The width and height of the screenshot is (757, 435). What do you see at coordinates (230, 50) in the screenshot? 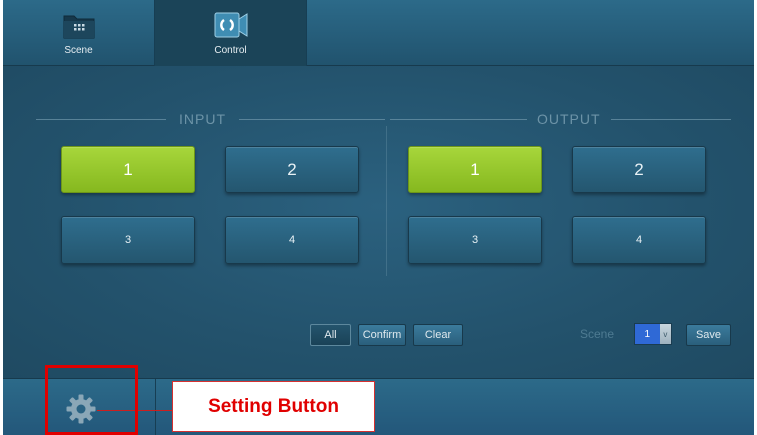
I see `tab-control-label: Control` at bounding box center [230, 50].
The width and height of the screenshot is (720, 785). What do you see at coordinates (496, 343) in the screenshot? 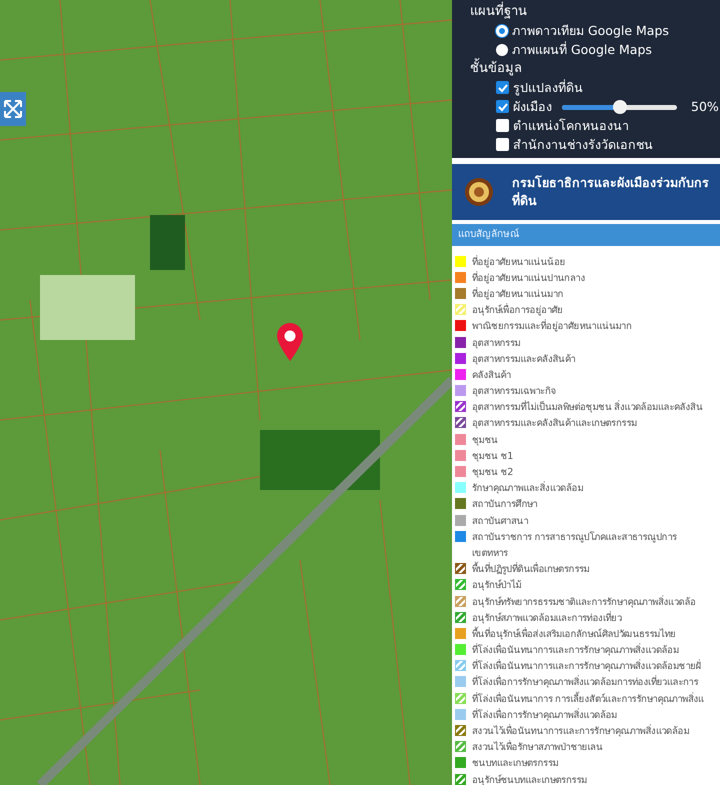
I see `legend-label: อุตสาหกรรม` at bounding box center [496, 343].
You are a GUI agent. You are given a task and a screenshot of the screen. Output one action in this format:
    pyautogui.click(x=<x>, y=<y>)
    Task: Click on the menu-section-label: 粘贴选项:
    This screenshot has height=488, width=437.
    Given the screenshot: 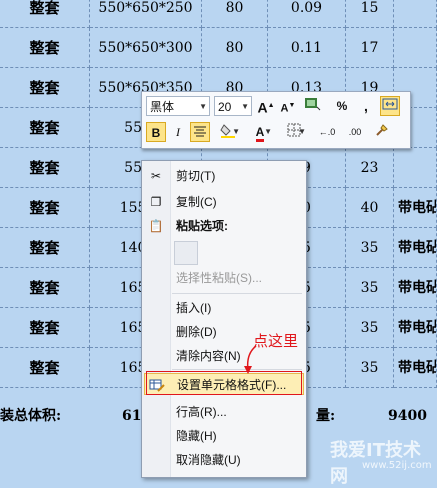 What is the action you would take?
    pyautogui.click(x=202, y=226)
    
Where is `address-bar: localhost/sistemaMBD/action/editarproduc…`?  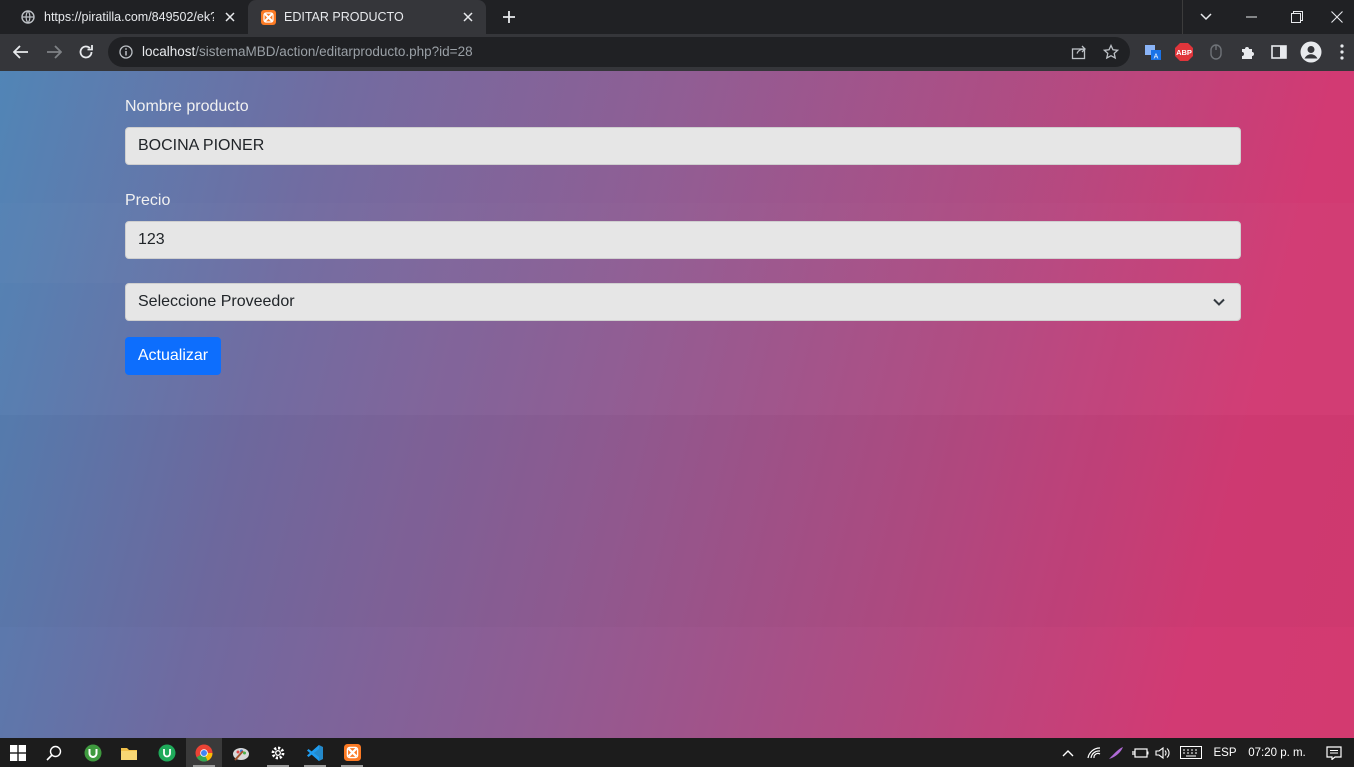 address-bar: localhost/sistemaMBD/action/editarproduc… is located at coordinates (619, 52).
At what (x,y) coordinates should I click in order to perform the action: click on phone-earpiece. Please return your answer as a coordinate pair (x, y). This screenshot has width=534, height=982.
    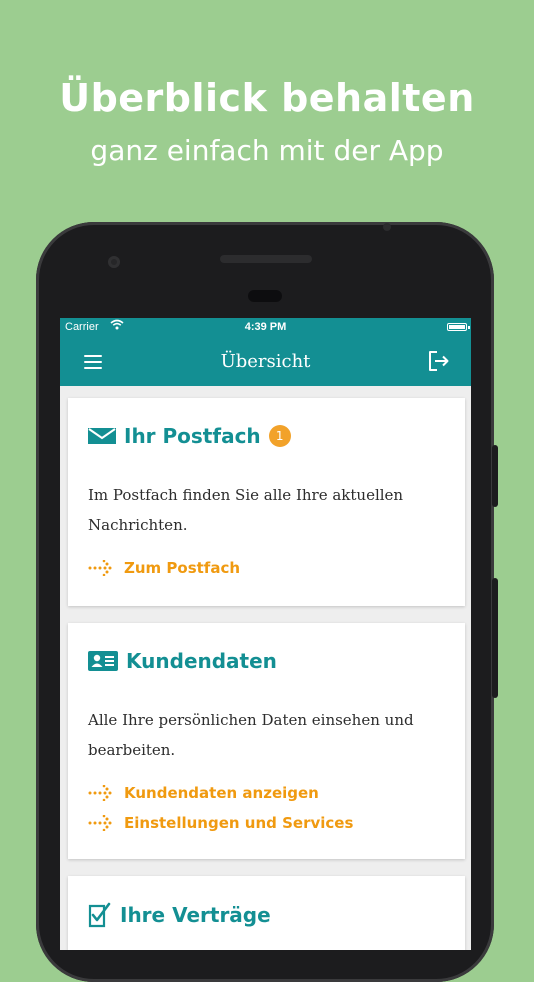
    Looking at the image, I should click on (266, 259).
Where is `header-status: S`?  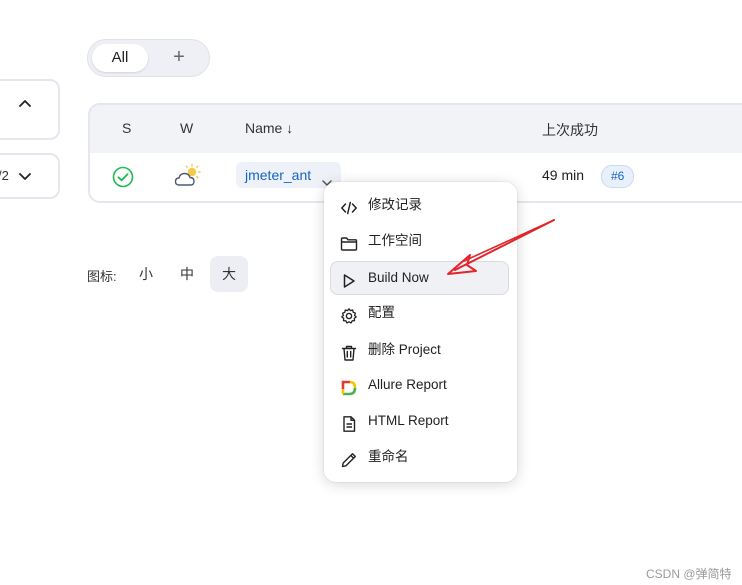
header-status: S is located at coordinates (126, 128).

...

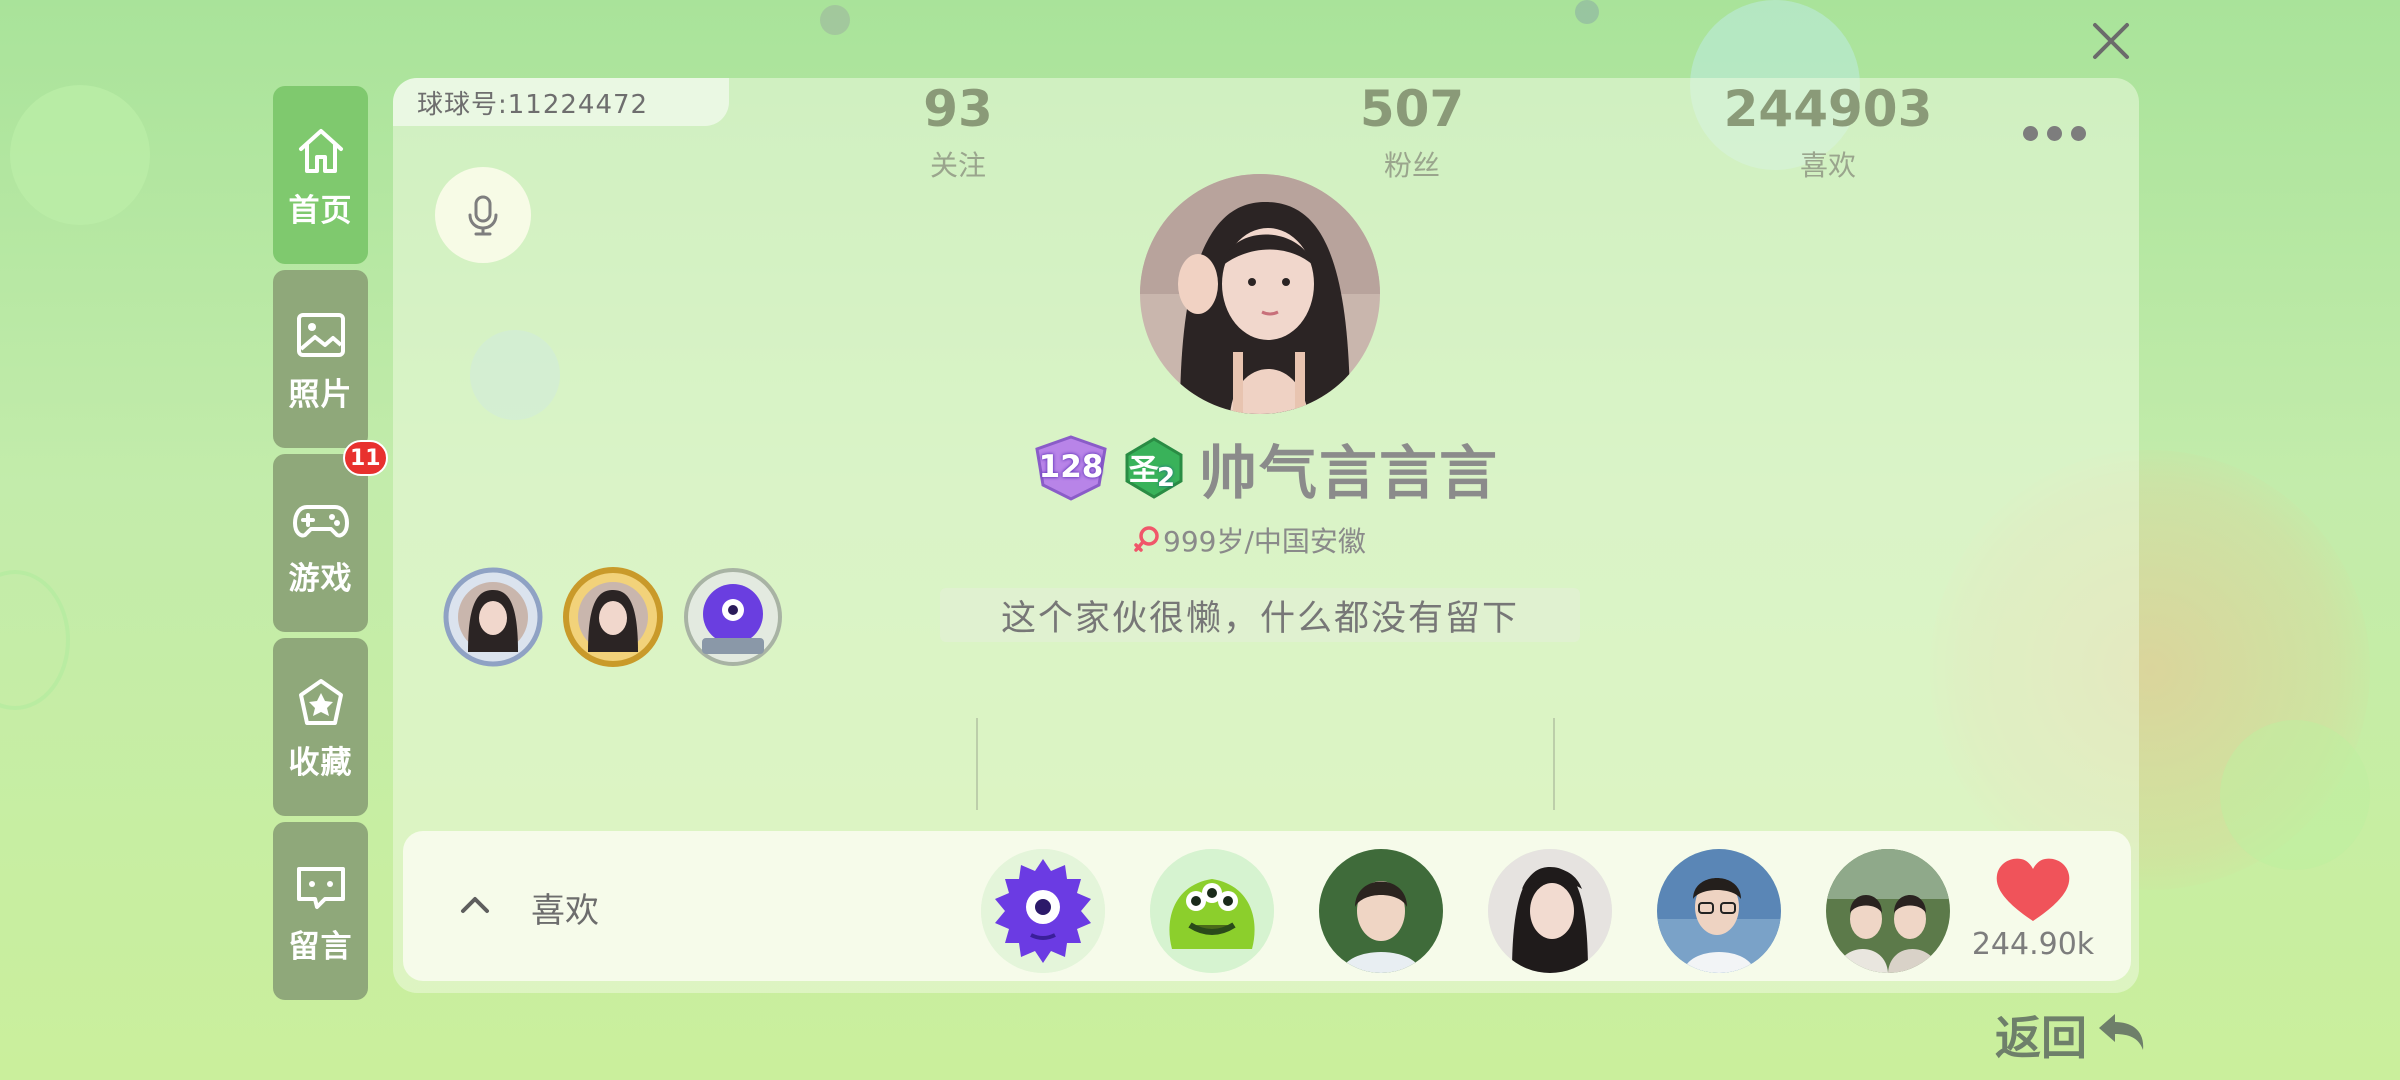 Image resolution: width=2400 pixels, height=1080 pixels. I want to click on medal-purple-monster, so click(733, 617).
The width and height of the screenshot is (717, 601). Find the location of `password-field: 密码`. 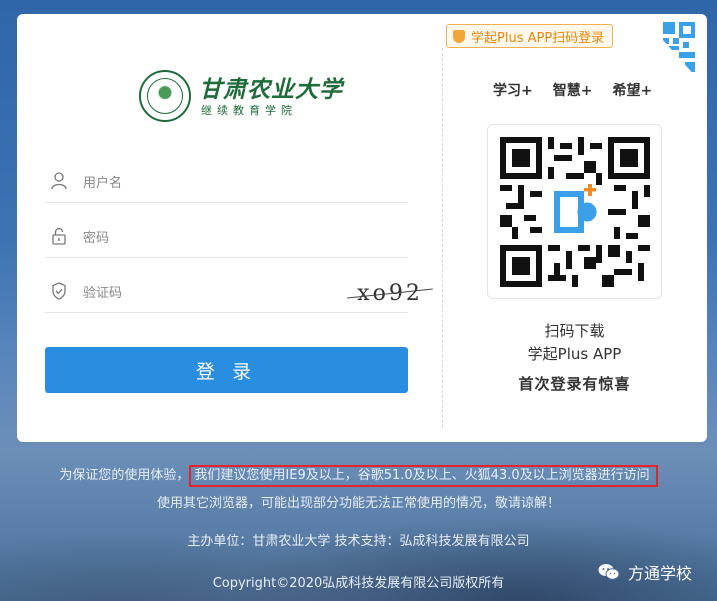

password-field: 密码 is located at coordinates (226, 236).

PROMPT | Rewrite the records between the line holding "The width and height of the screenshot is (757, 435)." and the line holding "center [496, 343].", inclusive, replacing "screenshot" with "screen capture" and changing nothing else. Leave the pictures out of your answer.

YOUR SOLUTION |
The width and height of the screen capture is (757, 435). What do you see at coordinates (230, 50) in the screen capture? 
I see `tab-control-label: Control` at bounding box center [230, 50].
The width and height of the screen capture is (720, 785). What do you see at coordinates (496, 343) in the screen capture? 
I see `legend-label: อุตสาหกรรม` at bounding box center [496, 343].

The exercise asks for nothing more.